Search the records for the string "Domestic" and copy every line where it turns up.

[Items from a data source]
=== Begin Enclosure ===
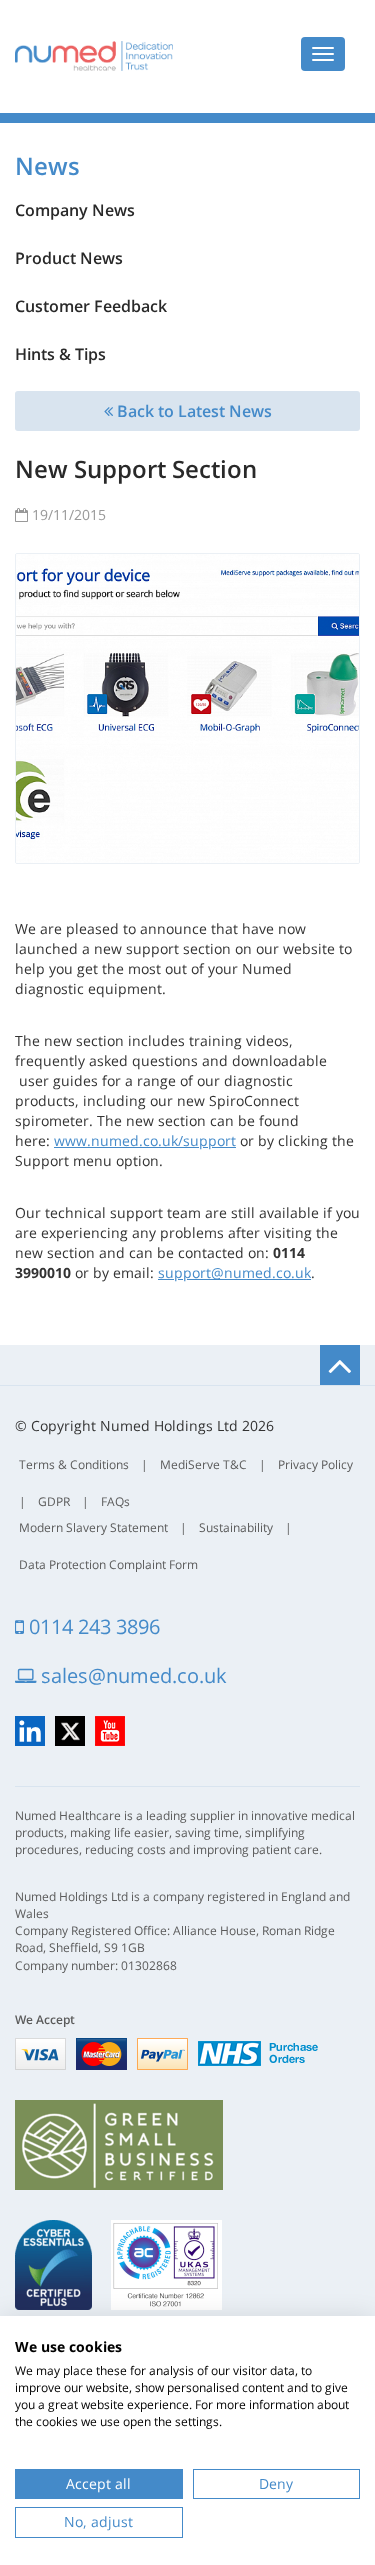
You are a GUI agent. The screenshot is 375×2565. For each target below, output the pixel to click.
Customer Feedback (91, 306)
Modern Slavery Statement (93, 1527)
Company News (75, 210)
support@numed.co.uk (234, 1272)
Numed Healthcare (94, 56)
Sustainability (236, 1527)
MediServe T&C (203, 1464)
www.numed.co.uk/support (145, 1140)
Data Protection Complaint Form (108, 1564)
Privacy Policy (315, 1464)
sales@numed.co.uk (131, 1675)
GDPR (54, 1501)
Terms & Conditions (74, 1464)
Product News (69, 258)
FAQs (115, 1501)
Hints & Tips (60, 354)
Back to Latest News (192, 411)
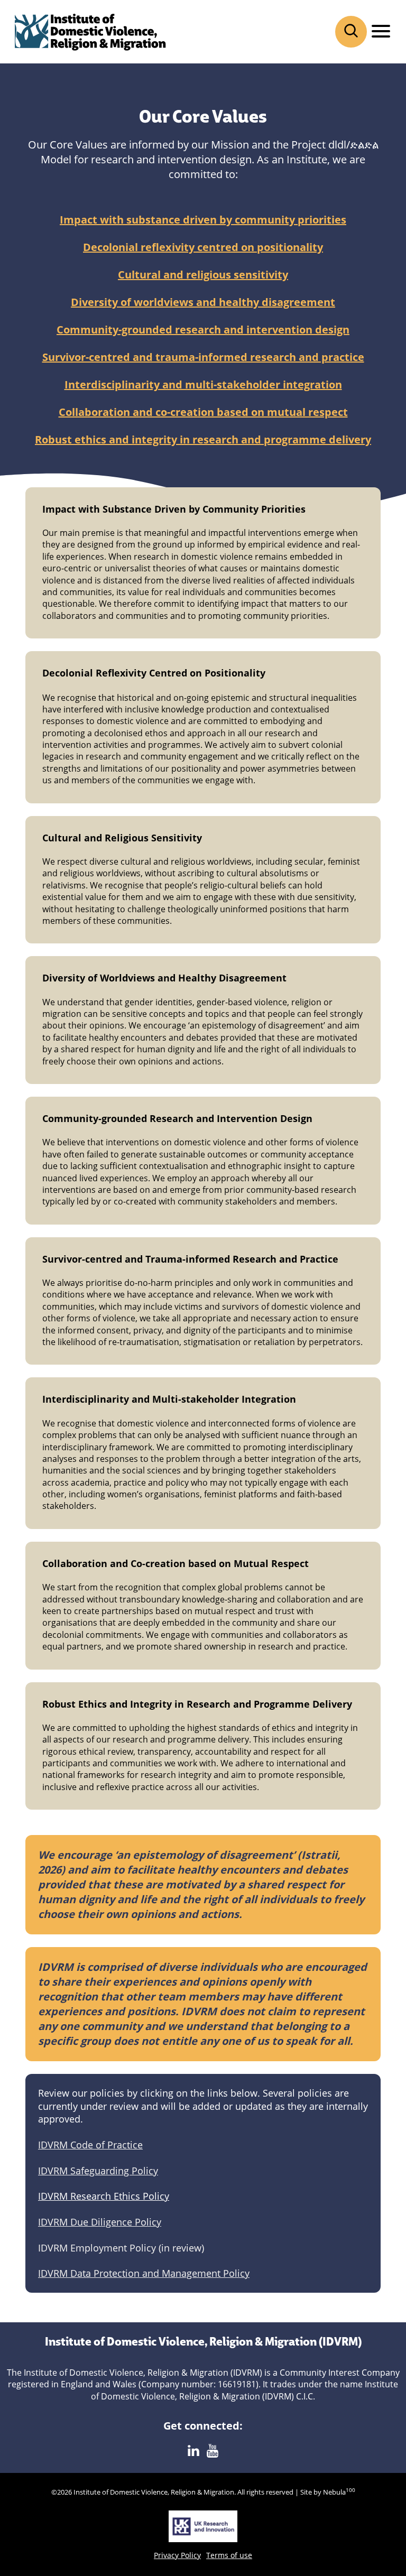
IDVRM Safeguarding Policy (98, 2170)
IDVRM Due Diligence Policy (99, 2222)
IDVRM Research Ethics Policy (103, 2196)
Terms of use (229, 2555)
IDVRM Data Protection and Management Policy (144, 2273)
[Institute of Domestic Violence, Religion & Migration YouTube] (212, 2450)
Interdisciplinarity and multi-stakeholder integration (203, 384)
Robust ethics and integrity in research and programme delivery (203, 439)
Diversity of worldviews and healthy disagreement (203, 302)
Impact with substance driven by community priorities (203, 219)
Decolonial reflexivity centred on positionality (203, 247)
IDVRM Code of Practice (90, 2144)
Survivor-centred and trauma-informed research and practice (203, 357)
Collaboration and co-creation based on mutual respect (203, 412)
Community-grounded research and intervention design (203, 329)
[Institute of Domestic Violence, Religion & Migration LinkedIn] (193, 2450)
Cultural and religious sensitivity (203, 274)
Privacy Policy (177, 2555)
=== End Enclosure ===
- [EXPECTED ANSWER]:
[Institute of Domestic Violence, Religion & Migration YouTube] (212, 2450)
[Institute of Domestic Violence, Religion & Migration LinkedIn] (193, 2450)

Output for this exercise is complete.